Em relação ao aumento de preços, isso afetaria tanto os consumidores finais quanto as indústrias que dependem deles, como a pecuária (para ração animal), a produção de óleos, biocombustíveis e outros alimentos processados.
“A soja e o milho são os principais componentes da ração animal”, observa ele. “Uma produção menor ou mais cara pode encarecer a carne, os laticínios e os ovos, bem como outros alimentos derivados da pecuária”. Ao mesmo tempo, os efeitos das mudanças climáticas aumentam a vulnerabilidade das culturas a pragas e doenças.
Neus Escobar, pesquisadora do BC3 e pesquisadora visitante do IIASA na Áustria, confirma a importância do milho, da soja e do sorgo para a segurança alimentar global. O milho é, juntamente com a cana-de-açúcar, a cultura mais produzida no mundo, e a soja desempenha um papel fundamental na segurança alimentar como importante fonte de proteínas e calorias, observa ela. O sorgo também é um dos cereais mais consumidos em todo o mundo, especialmente em partes da África, América Central e Sul da Ásia.
“Os resultados têm implicações importantes, pois a capacidade de projetar variações de produtividade ao longo do tempo e com alta resolução espacial permite orientar futuras políticas agrícolas e o planejamento de estoques de alimentos para garantir a segurança alimentar durante períodos de menor produtividade”, observa Escobar. “Tudo isso também permite o desenvolvimento de ações de adaptação às mudanças climáticas nas regiões mais sensíveis, com menor acesso aos mercados globais de alimentos”.
Preços que já estão subindo
Para ver os efeitos das mudanças climáticas na cesta de compras, no entanto, não precisamos esperar até 2100. A situação já está afetando os preços dos alimentos em escala global e local. Na Espanha, o exemplo mais claro foi visto há alguns meses com o azeite de oliva. As secas persistentes nas áreas de cultivo de azeitonas durante 2022 e 2023 resultaram em duas das piores colheitas da história e em preços que, meses depois, atingiram níveis sem precedentes. No início de 2024, o preço do "ouro líquido" atingiu mais de 900 euros por 100 quilos. Esse era o custo ao sair do lagar, porque em mercearias e supermercados era comum encontrar garrafas de um litro de azeite extravirgem por mais de 11 ou 12 euros, ou até mais.
O mesmo aconteceu com outros produtos que, a priori, não são tão essenciais, como o café e o chocolate. Há alguns meses, este último atingiu o preço mais alto da história devido à baixa produção em dois dos principais países produtores, Gana e Costa do Marfim. Especificamente, o cacau atingiu o preço de € 12.000,00 por tonelada, um preço historicamente alto. O motivo, segundo a Organização Internacional do Cacau, foram "condições climáticas adversas, doenças e pragas" nos países produtores da África Ocidental.

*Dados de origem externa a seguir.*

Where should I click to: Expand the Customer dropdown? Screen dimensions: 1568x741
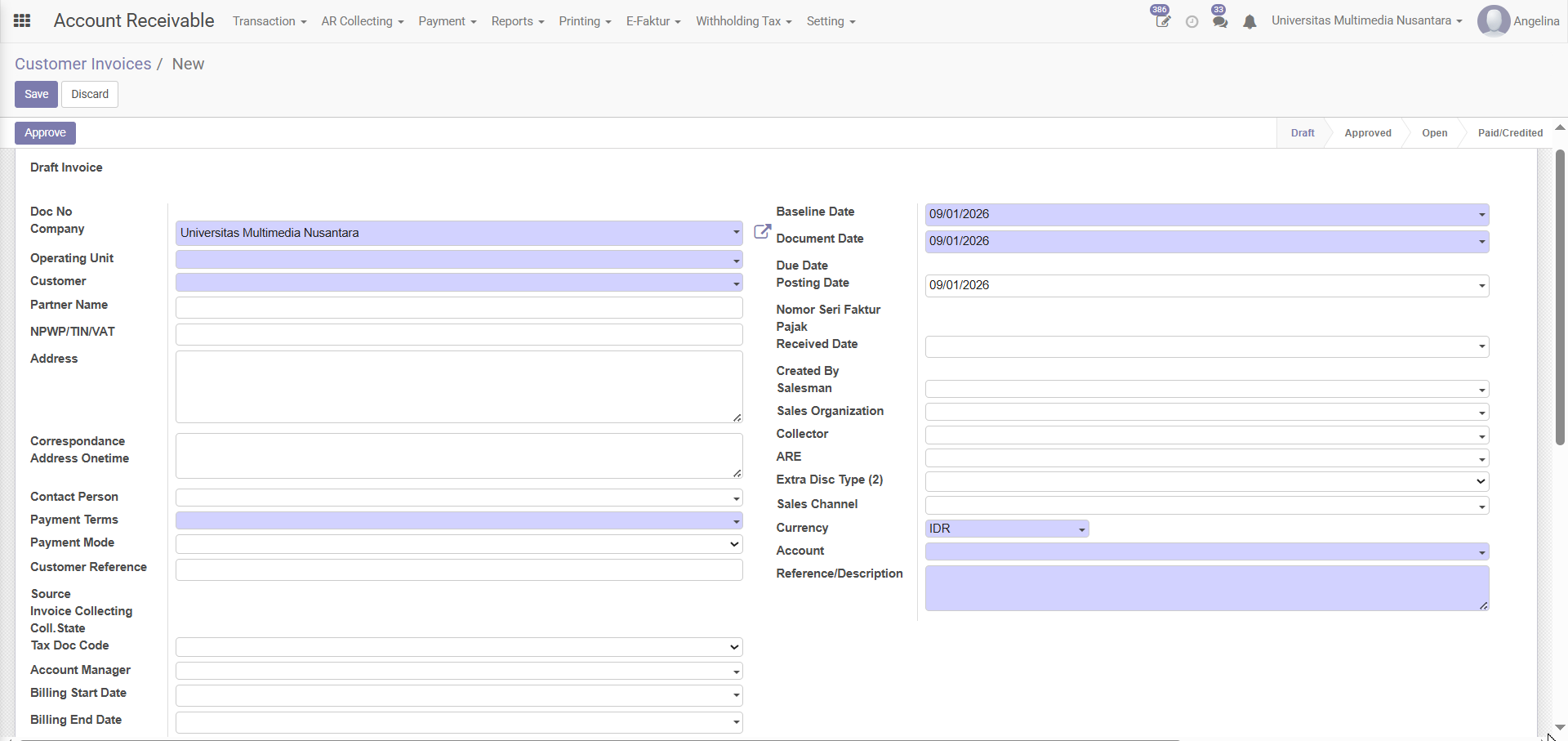tap(736, 283)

Algo muito semelhante está acontecendo com o café, onde as colheitas têm sofrido flutuações, seja devido à seca ou a chuvas extremas, especialmente no Vietnã e no Brasil. E não há perspectiva de queda nos preços a curto ou médio prazo. Multinacionais como a Nestlé reconheceram isso. De fato, esse aumento nos preços está mudando todo o cenário das multinacionais, porque elas assumem que pode ser de longo prazo. Há poucos dias, a multinacional americana dona da Dr Pepper lançou uma oferta pública de aquisição para adquirir o controle de marcas europeias como Saimaza e Marcilla, obtendo assim economias operacionais.